Dans une précédente édition, nous soulevions ce désagrément, mais point d’écho. Pour prendre un fourgon vers Aouachiche, qui est à 20 km de cette bourgade, d’abord il faut se lever très tôt et prendre part à la bousculade quotidienne.
Pêle-mêle, la pagaille offre un très grand spectacle d’anarchie. Plus d’une vingtaine de fourgons et cinq minibus assurent le transport pour la commune de Sidi-Khettab. Pour une population de moins de dix mille âmes, normalement le problème ne se pose guère. Mais sur le terrain, les entraves sont incommensurables. Ceux qui habitent les plus hauts villages : Ouled-Ahmed, Ouled-Bendenia, Kssara et Khouaouna, sont contraints de faire de longs trajets à pied.

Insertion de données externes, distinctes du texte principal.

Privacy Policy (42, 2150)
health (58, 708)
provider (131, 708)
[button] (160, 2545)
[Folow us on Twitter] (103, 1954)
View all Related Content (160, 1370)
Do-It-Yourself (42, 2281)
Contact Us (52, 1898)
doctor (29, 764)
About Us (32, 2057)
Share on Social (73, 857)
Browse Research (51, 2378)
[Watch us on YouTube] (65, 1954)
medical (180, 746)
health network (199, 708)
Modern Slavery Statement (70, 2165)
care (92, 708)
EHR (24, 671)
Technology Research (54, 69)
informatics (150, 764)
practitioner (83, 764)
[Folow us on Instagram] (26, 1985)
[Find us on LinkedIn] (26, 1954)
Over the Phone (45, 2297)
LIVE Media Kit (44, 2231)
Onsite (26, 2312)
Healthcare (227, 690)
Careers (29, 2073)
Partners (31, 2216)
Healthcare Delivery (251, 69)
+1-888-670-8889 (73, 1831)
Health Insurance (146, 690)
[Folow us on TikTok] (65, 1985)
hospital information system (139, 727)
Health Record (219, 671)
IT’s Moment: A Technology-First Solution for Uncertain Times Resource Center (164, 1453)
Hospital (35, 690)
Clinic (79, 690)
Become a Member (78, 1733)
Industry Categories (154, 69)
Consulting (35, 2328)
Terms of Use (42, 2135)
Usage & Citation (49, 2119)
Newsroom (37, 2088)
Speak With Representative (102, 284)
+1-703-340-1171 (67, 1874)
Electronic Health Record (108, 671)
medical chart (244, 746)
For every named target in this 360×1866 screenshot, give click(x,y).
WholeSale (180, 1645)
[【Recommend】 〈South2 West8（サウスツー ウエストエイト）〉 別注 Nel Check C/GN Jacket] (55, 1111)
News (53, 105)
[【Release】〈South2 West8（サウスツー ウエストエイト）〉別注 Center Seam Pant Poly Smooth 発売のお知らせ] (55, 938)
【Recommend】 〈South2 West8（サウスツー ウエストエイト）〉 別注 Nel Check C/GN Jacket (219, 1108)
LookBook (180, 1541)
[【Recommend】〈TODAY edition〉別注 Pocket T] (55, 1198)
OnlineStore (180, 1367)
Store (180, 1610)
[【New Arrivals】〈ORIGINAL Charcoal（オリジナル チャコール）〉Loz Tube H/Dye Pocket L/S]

Auparavant, un bus desservait l’une des routes qui mènent à Sidi-Khettab, mais, depuis deux mois, le fameux véhicule s’est éclipsé, pour panne, peut-être.
Dans une région des chemins qui montent, la marche n’est pas souvent une partie de plaisir. Surtout pour ceux qui font leurs achats au chef-lieu de commune.
C’est dans ces circonstances que beaucoup de gens cheminent la lourde bouteille de gaz butane et autres denrées. C’est un véritable casse-tête.